** TASK GOAL **
Find every line of the data below that has "computer" in it. Reply with the number only.

** RECORDS SHOWN **
----------

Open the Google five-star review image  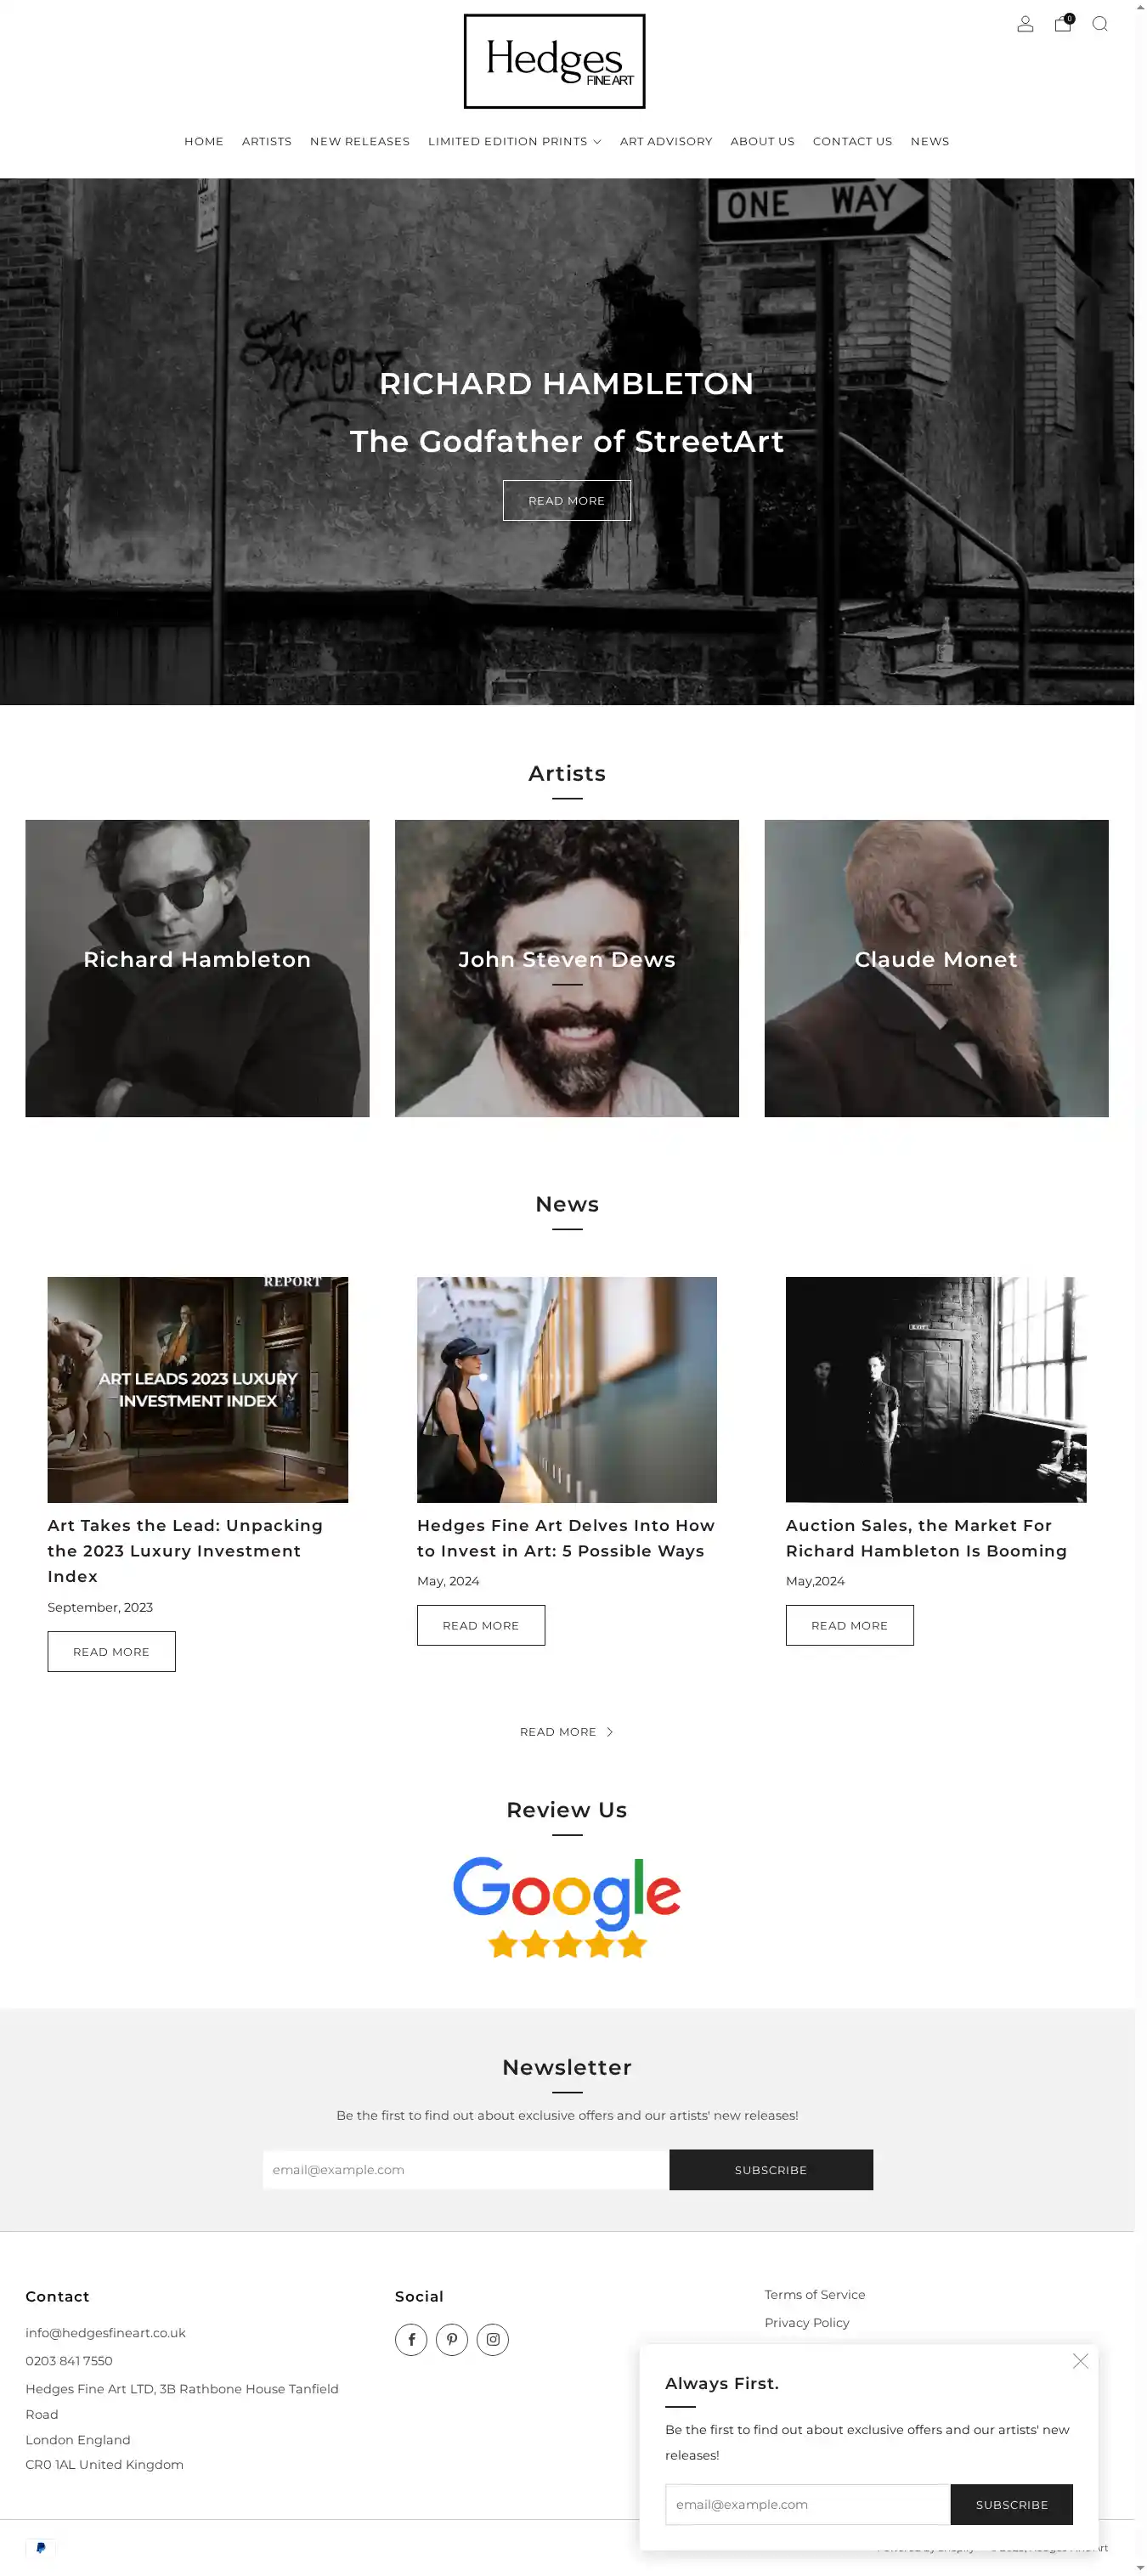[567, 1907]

----------

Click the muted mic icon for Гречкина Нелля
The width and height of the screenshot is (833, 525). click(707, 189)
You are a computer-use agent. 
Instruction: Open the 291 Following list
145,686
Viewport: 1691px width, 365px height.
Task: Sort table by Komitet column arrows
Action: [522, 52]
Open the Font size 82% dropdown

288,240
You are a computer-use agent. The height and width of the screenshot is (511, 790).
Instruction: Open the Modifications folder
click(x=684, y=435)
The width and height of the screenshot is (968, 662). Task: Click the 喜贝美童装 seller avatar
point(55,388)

----------

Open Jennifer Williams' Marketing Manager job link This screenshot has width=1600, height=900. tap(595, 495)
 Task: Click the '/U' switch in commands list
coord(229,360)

----------

** OUTPUT FOR THIS TASK **
2